▶ _EXERCISE AIM_
Word for word, set down every line of the entries below from the line with "ARTICLES (265, 50)" to the line with "IP44 | SP-280P", including both, and no other line.

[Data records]
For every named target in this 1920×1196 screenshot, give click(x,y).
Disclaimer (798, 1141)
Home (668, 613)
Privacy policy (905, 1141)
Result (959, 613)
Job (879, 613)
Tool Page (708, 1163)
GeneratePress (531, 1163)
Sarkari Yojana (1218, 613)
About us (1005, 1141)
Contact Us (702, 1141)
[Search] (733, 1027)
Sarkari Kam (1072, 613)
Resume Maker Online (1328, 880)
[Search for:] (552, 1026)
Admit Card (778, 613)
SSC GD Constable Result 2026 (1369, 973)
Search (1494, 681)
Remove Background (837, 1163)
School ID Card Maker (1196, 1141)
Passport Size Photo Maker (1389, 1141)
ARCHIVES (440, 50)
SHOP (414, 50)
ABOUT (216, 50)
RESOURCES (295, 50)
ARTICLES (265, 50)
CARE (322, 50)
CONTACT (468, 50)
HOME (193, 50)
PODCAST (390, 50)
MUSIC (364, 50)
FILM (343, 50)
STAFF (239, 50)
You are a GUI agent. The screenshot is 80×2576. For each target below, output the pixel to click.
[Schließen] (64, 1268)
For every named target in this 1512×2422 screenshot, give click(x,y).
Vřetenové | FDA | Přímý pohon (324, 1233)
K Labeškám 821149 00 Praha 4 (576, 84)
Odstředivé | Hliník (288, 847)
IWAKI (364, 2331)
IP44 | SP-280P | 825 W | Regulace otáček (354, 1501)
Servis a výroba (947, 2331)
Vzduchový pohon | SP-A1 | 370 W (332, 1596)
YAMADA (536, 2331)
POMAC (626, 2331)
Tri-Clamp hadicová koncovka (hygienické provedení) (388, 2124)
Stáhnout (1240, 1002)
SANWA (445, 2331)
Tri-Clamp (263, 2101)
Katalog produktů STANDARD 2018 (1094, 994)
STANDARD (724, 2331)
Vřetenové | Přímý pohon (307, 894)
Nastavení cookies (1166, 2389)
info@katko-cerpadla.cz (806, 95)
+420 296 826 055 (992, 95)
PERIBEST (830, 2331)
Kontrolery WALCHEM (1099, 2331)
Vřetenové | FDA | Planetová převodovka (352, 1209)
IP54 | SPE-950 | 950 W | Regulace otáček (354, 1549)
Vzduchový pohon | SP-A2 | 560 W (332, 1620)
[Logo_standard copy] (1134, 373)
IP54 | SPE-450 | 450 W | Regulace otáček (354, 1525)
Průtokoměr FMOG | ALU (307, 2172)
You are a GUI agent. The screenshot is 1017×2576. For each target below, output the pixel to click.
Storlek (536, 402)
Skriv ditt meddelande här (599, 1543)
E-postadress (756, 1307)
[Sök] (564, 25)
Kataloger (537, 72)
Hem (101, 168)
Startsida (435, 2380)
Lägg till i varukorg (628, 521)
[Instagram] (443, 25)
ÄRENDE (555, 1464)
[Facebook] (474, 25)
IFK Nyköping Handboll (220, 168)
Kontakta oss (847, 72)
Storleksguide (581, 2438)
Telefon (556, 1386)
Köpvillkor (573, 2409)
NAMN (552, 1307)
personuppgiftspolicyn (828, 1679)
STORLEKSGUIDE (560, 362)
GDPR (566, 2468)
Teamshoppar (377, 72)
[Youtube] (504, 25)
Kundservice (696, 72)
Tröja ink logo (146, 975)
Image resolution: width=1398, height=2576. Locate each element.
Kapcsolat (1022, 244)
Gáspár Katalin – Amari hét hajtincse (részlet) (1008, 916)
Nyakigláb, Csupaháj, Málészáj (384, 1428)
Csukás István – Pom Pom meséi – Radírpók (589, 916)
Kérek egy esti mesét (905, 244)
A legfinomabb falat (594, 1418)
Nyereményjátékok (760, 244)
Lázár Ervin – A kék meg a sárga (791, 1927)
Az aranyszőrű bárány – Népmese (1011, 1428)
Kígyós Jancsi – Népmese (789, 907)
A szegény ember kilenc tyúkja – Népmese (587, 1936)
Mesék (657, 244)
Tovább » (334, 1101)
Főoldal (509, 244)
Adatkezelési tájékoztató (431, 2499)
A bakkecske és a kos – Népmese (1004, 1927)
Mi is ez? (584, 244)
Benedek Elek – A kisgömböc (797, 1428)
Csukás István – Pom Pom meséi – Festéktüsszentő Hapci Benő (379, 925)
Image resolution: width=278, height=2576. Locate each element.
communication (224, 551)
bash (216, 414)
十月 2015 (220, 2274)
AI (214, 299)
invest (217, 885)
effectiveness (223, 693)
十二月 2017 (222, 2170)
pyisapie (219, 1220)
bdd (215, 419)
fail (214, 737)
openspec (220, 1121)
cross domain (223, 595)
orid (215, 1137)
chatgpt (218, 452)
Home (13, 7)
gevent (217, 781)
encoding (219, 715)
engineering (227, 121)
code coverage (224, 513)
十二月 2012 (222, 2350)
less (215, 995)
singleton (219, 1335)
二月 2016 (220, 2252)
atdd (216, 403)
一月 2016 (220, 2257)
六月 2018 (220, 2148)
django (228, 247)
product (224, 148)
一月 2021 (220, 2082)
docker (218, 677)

▶ _TASK OUTPUT_
ARTICLES (265, 50)
CARE (322, 50)
CONTACT (468, 50)
HOME (193, 50)
PODCAST (390, 50)
MUSIC (364, 50)
FILM (343, 50)
STAFF (239, 50)
You are a GUI agent. The screenshot is 80×2576. For each target below, output the pixel to click.
[Schließen] (64, 1268)
For every named target in this 1512×2422 screenshot, give click(x,y).
Vřetenové | FDA | Přímý pohon (324, 1233)
K Labeškám 821149 00 Praha 4 (576, 84)
Odstředivé | Hliník (288, 847)
IWAKI (364, 2331)
IP44 | SP-280P | 825 W | Regulace otáček (354, 1501)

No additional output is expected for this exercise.